Source data:
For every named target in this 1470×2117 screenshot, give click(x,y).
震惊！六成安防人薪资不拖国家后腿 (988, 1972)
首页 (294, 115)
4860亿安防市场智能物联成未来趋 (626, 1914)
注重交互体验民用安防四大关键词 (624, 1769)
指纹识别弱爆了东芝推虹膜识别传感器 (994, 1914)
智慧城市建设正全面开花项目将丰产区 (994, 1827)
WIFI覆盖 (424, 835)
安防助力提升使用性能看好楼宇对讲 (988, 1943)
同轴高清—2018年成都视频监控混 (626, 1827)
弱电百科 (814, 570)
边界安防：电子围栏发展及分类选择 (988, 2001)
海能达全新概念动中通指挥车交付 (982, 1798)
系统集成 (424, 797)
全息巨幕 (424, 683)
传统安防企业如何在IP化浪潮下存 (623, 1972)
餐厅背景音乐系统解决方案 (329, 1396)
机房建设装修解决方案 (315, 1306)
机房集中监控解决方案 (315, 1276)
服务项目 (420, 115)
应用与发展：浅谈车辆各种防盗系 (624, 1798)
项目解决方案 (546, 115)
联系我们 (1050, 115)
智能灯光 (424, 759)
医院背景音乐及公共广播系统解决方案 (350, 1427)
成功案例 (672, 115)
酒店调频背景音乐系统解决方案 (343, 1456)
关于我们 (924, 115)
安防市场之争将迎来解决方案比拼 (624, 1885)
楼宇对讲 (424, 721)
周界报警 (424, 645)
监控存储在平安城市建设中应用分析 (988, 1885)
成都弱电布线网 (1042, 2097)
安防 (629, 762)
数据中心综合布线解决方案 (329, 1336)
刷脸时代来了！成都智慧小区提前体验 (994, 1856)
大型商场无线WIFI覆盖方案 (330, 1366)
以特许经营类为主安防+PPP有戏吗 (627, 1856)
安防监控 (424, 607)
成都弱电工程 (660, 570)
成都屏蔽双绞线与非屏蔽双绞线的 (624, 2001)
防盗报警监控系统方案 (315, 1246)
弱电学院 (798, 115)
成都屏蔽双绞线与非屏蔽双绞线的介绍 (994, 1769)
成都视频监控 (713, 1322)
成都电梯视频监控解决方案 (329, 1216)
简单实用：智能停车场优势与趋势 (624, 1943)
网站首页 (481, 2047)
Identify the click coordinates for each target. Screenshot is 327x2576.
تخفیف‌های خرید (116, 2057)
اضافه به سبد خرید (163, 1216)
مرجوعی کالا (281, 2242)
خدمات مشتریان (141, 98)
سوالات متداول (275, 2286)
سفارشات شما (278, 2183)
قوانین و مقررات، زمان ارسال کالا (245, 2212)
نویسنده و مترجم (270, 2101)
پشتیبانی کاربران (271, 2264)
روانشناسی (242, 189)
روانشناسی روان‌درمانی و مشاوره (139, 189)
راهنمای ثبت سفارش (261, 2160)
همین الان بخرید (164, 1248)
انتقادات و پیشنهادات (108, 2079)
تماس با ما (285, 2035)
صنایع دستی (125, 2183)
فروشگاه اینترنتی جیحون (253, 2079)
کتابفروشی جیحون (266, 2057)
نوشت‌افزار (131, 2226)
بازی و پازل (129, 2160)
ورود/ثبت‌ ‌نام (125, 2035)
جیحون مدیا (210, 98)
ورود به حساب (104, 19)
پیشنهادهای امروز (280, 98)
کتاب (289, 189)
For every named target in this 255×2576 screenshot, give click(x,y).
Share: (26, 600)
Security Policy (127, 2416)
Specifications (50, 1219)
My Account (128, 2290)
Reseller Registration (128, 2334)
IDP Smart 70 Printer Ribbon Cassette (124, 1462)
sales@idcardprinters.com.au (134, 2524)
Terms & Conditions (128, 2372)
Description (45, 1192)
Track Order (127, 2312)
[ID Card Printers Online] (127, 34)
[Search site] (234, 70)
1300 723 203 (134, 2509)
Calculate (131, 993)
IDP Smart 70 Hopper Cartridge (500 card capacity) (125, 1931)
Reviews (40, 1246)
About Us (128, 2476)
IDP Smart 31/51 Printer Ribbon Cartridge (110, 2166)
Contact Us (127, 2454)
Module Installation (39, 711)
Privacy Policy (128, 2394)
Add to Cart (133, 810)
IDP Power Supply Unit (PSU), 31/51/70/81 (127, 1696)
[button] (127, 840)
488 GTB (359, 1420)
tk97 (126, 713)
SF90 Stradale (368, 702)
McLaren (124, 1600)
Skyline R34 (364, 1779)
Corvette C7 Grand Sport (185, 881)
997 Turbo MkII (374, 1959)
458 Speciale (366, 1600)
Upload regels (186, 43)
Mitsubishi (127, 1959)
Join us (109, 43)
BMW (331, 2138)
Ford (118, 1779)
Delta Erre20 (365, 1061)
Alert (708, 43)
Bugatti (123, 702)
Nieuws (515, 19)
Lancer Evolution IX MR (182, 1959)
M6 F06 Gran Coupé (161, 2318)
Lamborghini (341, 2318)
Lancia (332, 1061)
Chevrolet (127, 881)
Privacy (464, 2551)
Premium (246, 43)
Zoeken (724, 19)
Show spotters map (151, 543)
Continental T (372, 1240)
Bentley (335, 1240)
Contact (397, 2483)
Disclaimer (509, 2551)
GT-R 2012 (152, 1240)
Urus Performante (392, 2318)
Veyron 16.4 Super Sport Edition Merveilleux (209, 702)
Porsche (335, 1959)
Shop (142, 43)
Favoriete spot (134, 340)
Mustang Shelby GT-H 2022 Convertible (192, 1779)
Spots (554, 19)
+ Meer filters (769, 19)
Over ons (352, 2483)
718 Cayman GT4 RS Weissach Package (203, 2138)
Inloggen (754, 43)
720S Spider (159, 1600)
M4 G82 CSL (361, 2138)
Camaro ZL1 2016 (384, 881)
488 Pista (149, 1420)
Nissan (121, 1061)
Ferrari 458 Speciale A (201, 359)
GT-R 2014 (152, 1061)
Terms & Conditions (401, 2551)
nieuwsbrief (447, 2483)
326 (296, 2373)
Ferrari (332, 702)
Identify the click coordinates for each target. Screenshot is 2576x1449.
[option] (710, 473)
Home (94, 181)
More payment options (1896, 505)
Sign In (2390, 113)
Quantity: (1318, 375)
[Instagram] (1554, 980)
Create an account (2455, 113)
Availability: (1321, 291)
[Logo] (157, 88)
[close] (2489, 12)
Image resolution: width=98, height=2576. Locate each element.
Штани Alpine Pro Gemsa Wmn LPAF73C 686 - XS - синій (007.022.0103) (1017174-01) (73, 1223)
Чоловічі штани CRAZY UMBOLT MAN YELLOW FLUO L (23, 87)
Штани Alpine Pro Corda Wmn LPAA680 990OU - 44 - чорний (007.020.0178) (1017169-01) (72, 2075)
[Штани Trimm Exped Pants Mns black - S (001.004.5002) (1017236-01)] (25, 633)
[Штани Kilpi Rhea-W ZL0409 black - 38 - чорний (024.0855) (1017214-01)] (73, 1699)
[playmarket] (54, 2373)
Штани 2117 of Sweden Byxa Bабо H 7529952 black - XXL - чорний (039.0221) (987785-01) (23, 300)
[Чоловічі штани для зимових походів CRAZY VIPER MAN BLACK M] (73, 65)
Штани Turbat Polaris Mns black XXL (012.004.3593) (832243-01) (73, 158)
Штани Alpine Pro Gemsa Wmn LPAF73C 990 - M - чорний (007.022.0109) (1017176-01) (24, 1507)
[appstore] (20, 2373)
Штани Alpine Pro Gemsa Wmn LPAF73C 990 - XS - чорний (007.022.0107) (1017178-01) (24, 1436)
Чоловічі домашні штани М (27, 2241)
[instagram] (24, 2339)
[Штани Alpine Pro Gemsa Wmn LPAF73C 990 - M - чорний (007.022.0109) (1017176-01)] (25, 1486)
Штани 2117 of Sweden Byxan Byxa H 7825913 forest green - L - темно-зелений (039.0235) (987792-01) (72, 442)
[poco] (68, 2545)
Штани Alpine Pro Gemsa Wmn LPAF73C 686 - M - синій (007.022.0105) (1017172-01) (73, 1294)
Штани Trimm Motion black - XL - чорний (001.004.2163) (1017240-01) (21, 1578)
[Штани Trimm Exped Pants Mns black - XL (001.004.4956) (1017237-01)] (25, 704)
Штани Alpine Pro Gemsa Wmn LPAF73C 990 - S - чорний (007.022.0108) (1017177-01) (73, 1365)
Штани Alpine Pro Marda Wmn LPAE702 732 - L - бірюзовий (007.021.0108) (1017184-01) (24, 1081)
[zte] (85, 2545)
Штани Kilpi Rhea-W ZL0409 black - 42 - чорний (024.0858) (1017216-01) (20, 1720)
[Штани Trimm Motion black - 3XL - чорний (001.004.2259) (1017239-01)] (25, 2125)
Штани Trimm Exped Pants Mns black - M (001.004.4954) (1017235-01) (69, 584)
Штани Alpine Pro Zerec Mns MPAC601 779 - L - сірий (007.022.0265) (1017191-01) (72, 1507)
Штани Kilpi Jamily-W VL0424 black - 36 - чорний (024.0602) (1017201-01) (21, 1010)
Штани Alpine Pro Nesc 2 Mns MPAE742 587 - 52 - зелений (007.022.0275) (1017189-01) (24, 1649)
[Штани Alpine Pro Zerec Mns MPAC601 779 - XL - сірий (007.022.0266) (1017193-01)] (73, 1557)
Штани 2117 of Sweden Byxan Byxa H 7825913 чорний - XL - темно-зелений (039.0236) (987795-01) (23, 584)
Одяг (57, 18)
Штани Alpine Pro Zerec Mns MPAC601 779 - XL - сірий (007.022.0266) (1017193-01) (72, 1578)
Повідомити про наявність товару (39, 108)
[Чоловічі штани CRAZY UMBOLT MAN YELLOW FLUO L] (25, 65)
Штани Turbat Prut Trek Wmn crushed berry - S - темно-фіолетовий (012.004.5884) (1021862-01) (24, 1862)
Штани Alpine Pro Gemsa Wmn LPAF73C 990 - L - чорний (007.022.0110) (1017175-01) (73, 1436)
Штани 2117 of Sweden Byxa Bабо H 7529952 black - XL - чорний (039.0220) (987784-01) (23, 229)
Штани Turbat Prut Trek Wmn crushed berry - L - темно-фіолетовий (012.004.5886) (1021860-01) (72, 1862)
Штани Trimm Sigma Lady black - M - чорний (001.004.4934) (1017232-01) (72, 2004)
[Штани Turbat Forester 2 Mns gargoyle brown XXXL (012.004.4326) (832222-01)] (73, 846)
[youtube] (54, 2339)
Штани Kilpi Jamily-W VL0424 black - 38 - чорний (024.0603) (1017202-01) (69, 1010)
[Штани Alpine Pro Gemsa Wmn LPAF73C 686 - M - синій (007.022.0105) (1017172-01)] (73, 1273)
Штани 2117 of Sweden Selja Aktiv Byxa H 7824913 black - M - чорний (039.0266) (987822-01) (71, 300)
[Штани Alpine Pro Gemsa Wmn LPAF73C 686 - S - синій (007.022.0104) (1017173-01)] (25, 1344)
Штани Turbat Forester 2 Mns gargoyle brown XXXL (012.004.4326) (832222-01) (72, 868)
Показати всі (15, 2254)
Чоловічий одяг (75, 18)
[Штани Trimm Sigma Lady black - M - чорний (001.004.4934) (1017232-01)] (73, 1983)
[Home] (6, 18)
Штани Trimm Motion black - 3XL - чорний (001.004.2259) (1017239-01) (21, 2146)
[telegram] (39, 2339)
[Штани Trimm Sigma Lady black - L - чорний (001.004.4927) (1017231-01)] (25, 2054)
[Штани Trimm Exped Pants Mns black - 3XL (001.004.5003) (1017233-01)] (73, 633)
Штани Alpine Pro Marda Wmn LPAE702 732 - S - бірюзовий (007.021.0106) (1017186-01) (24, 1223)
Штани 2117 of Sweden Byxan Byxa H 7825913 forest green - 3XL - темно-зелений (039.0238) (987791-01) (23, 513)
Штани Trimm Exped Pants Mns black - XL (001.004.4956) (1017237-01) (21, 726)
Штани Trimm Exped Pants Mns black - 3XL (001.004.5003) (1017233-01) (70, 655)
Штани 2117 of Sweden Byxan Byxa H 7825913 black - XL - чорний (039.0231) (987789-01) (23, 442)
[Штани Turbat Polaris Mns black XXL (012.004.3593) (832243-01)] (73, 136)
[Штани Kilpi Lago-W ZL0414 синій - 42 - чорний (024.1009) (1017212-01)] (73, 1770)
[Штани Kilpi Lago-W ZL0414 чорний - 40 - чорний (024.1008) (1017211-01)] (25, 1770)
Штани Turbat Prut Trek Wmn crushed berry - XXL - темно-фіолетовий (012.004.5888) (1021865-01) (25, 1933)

Exercise instructions:
Copy, please, every line from the start of the entries down to the line that holds "成都弱电布线网 (1042, 2097)", with both of those lines included and no others.

Result for this task:
For every named target in this 1470×2117 screenshot, give click(x,y).
震惊！六成安防人薪资不拖国家后腿 (988, 1972)
首页 (294, 115)
4860亿安防市场智能物联成未来趋 (626, 1914)
注重交互体验民用安防四大关键词 (624, 1769)
指纹识别弱爆了东芝推虹膜识别传感器 (994, 1914)
智慧城市建设正全面开花项目将丰产区 (994, 1827)
WIFI覆盖 (424, 835)
安防助力提升使用性能看好楼宇对讲 (988, 1943)
同轴高清—2018年成都视频监控混 (626, 1827)
弱电百科 (814, 570)
边界安防：电子围栏发展及分类选择 (988, 2001)
海能达全新概念动中通指挥车交付 (982, 1798)
系统集成 (424, 797)
全息巨幕 (424, 683)
传统安防企业如何在IP化浪潮下存 (623, 1972)
餐厅背景音乐系统解决方案 (329, 1396)
机房建设装修解决方案 (315, 1306)
机房集中监控解决方案 (315, 1276)
服务项目 (420, 115)
应用与发展：浅谈车辆各种防盗系 (624, 1798)
项目解决方案 (546, 115)
联系我们 (1050, 115)
智能灯光 (424, 759)
医院背景音乐及公共广播系统解决方案 (350, 1427)
成功案例 (672, 115)
酒店调频背景音乐系统解决方案 (343, 1456)
关于我们 (924, 115)
安防市场之争将迎来解决方案比拼 (624, 1885)
楼宇对讲 (424, 721)
周界报警 (424, 645)
监控存储在平安城市建设中应用分析 (988, 1885)
成都弱电布线网 (1042, 2097)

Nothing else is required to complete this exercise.